Wer einen ersten Blick in dieses gewaltige Roman-Epos wirft, der gerät bereits beim Betrachten des Umschlags mit der Abbildung eines reitenden Jockeys und der schemenhaften Abbildung eines bedeutenden Teils der amerikanischen Südstaaten mit den Kennzeichen Cincinnatti, Ohio und Kentucky ins Grübeln. „Der Sport der Könige“, der auf dem Territorium zwischen dem Ohio und dem Kentucky River ausgeübt wird? Vielleicht eine Geschichte über weiße Farmer, die mit dem Züchten von Rennpferden reich geworden sind? Was aber soll das Zitat aus Charles Darwins Abhandlung „Die Entstehung der Arten“ zu Beginn der Romanhandlung? Es verweist auf den Vergleich von lebenskräftigen Knospen, die die schwächeren Triebe beiseite schieben, wie es seit Generationen auf dem Lebensbaum geschieht. Ein Roman also über Generationen von eingewanderten Farmern, die seit vielen Jahrzehnten auf diesem von Indianern eroberten Territorium Mais und Getreide angebaut haben und nun auf Pferdezucht umgesattelt sind.

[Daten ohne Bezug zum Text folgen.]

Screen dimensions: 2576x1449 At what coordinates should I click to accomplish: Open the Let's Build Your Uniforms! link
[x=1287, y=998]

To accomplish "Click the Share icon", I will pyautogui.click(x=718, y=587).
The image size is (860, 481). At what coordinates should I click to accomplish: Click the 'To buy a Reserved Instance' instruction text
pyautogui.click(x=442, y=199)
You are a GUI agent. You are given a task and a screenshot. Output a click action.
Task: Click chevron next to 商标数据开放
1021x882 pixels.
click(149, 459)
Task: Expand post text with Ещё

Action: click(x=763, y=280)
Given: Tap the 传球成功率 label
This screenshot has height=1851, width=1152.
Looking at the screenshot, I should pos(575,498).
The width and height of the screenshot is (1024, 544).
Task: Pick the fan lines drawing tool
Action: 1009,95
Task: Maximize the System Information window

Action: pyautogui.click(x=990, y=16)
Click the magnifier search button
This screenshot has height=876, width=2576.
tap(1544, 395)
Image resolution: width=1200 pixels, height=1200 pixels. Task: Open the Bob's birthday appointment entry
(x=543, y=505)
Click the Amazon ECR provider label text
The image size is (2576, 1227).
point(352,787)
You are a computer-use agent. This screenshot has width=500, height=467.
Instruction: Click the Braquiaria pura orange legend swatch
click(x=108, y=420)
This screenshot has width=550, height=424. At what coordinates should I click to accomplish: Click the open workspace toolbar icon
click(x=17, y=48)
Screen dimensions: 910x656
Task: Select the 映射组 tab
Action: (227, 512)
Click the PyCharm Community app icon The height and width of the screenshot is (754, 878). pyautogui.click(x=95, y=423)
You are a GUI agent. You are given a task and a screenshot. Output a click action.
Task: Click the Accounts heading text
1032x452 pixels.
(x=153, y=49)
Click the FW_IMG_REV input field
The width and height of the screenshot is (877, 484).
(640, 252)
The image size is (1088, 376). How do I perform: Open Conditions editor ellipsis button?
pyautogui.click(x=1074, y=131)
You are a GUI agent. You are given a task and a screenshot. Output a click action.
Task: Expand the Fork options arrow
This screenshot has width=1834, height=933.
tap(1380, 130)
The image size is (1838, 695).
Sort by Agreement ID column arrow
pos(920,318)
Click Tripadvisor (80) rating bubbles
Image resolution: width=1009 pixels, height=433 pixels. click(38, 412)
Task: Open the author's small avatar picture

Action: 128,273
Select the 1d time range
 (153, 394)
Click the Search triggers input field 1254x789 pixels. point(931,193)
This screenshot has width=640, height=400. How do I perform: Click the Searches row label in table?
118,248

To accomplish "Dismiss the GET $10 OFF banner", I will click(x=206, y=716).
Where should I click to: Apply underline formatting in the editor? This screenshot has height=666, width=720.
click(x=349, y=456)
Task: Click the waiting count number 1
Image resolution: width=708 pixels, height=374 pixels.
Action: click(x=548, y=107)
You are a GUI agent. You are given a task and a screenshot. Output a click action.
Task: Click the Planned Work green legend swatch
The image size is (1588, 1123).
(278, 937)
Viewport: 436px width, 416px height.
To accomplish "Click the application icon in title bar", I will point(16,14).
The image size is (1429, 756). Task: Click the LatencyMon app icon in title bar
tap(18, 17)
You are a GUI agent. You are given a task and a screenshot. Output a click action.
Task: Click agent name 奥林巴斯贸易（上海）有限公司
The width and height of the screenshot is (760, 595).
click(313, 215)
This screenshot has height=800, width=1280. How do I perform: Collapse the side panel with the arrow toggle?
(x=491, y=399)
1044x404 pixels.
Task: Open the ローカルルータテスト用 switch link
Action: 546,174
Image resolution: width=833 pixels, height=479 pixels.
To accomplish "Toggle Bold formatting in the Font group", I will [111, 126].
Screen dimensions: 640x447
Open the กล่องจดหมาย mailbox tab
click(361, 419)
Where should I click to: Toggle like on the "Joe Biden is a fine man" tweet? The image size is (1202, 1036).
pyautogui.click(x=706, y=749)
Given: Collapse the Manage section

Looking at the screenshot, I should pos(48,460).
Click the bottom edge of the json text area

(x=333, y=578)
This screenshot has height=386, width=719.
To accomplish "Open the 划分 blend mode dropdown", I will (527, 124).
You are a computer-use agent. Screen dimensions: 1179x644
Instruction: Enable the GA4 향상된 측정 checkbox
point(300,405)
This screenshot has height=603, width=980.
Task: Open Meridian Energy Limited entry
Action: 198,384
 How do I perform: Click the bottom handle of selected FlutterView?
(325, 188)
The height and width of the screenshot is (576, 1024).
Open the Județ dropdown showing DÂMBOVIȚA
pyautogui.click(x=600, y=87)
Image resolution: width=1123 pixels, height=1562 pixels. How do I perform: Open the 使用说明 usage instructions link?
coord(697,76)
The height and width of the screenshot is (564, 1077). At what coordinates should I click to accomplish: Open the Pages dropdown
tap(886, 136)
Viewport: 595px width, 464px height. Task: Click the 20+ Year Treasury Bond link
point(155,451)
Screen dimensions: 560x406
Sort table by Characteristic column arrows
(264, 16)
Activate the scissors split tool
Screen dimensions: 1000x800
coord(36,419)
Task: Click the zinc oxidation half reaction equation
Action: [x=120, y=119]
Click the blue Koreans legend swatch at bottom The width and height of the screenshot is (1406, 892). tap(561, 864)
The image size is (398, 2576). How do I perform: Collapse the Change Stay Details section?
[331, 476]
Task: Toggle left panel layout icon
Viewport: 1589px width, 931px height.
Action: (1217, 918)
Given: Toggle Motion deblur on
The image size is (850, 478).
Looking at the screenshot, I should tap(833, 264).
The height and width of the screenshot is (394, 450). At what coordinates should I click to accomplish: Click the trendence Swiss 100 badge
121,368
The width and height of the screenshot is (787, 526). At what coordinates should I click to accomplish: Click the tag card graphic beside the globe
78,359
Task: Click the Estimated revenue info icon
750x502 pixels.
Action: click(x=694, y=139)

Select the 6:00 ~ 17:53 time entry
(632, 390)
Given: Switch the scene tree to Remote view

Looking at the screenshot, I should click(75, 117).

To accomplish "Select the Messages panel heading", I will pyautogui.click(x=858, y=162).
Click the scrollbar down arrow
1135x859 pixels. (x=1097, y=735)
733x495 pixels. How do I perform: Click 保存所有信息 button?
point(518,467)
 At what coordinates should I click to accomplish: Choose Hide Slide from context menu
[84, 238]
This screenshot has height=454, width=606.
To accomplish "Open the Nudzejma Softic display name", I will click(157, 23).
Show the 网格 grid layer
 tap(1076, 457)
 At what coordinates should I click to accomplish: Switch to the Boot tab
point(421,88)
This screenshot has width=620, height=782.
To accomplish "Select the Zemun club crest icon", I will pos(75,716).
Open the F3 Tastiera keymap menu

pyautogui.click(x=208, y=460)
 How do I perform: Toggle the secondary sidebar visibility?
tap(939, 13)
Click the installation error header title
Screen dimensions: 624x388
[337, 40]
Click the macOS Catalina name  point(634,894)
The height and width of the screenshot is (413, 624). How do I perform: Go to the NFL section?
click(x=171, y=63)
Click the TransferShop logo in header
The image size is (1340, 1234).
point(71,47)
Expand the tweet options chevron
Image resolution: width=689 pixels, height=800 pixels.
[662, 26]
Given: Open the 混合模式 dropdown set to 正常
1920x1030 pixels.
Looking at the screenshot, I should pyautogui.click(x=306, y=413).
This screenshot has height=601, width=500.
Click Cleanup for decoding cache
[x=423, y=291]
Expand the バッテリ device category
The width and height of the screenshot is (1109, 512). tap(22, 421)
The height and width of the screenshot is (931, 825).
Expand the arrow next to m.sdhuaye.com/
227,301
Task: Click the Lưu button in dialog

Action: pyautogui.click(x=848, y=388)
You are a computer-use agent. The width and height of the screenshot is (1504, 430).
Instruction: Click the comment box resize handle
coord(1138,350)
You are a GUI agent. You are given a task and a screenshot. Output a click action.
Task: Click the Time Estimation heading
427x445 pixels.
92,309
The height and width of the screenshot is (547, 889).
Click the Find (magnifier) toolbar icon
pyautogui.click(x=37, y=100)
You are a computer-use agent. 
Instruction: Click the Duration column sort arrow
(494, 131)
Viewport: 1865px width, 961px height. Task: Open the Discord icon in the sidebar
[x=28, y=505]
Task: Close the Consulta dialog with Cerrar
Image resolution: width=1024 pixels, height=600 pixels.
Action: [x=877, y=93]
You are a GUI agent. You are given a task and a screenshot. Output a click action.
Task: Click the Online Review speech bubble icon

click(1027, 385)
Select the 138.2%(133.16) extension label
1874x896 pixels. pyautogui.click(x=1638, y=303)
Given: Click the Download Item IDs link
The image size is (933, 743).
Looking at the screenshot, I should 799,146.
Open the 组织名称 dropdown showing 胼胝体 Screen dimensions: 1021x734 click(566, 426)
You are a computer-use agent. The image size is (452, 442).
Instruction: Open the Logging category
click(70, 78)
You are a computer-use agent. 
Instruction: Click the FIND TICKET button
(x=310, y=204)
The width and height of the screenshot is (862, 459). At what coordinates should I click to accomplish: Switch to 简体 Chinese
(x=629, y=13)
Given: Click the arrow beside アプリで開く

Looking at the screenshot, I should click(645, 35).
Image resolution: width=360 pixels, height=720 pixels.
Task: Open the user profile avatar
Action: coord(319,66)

Die Autorin C. E. Morgan, aus dem südlichen Teil von Kentucky, dem Ort Berea, stammend, lässt ihre Leser auf den ersten zweihundert Seiten in dem Glauben, dass diese sich auf dem vertrauten Terrain eines Generationen-Romans befinden. Zu diesem Zweck bedient sich ihre auktoriale Erzählerin zunächst der gängigen narrativen Verfahren, um den Alltag der Familie von Henry Forge, dessen Ehefrau Judith und deren Tochter Henrietta anschaulich und umfassend aus der Distanz zu beschreiben. Zumindest solange, bis der schwelende psychische Konflikt zwischen Henry und Judith dazu führt, dass Judith das eheliche Haus fluchtartig verläßt. Der autoritäre, herrschsüchtige Vater befindet sich nach Judiths Flucht von nun in der ungewohnten Position, seine Tochter Henrietta, eine eigenwillige jugendliche Persönlichkeit, in die Rolle der Alleinerbin zu drängen. „Du und ich, wir sind eine Familie. … Blut und Gut.“ (S. 210) Mit dieser eindringlichen Botschaft, die einem Schwur gleicht, versucht Henry Henrietta in die Forge-Dynastie einzureihen, sehr zum Unwillen seiner Tochter. Während er die Namen seiner Vorfahren aufzählt, wehrt sich Henriette in Gedanken bereits gegen diese Einordnung. Auch ihre schulische Ausbildung bricht sie im Alter von zehn Jahren ab, weil sie im Unterricht gegen rassistische Diskriminierung protestiert und aus diesem Grund die Schule verlassen muss. Ihr Vater übernimmt von nun an im Farmhaus die Ausbildung seiner Tochter, nicht ohne ihr versichern, dass es simple Realität sei, dass Schwarze minderwertig seien. In den nun folgenden Lehrjahren der weißen Südstaatlerin stehen Theorie und Praxis der Pferdezucht neben dem Unterricht in klassischer Literatur und allgemeinen Fächern bei ihrem Vater auf dem täglichen Programm. Höhepunkt ihrer praktischen und fachlichen Ausbildung in der Pferdezucht ist der Begattungsakt einer Stute, bei dem Henriette auf ausdrücklichen Befehl des Vaters anwesend sein muss. 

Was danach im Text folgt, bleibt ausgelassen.